Mit ihrem ersten Schuldschein sammelt die Mannheimer Wohnungsbaugesellschaft 100 Millionen Euro ein.

GBG/Heisler

12.10.18
Finanzmanagement

GBG Mannheim begibt ersten Schuldschein

100 Millionen Euro hat die Mannheimer Wohnungsbaugesellschaft mit ihrem ersten Schuldschein erlöst. Das Geld fließt unter anderem in den Bau des neuen Technischen Rathauses.

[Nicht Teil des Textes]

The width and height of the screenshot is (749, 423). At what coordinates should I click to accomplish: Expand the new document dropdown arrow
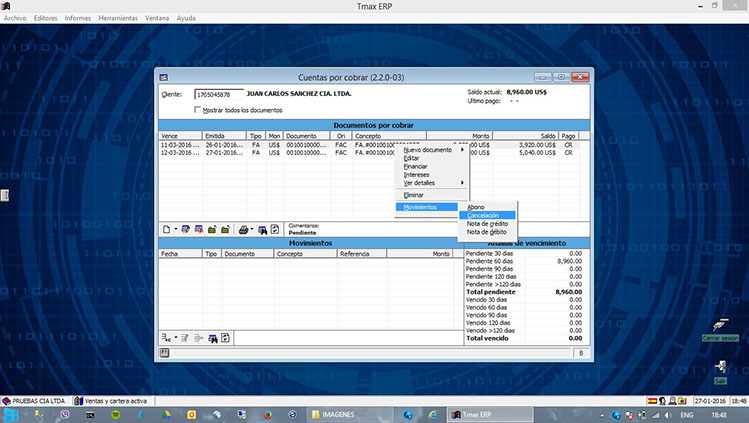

Die Mannheimer Wohnungsbaugesellschaft (GBG) hat erstmals den Schuldscheinmarkt angezapft. Mit der Transaktion sammelt das kommunale Unternehmen 100 Millionen Euro ein. Das Zielvolumen hatte ursprünglich bei 75 Millionen Euro gelegen. Das festverzinsliche Darlehen umfasst Tranchen mit Laufzeiten von drei bis 30 Jahren. Man hätte die Transaktion auch ausschließlich mit Tranchen von mindestens 15 Jahren Laufzeit schließen können, habe sich mit Blick auf die Erweiterung der Investorenbasis aber bewusst dafür entschieden, kürzere Laufzeiten mitzunehmen, teilte das Unternehmen mit.

Einzelheiten zum Pricing wollte die GBG allerdings nicht nennen, sondern verwies lediglich darauf, dass die Verzinsung am „unteren Ende der Vermarktungsbandbreite“ festgesetzt worden sei. Kreisen zufolge ist das Unternehmen mit einer Preisspanne von 70 bis 80 Basispunkten und einem Mindestkupon von 1,625 Prozent für die zehnjährige Tranche in den Markt gegangen.

Die frischen Mittel sollen unter anderem in den Bau des neuen Technischen Rathauses Mannheim fließen. Die GBG ist eine einhundertprozentige Tochter der Stadt Mannheim und vermietet knapp 19.000 Wohnungen.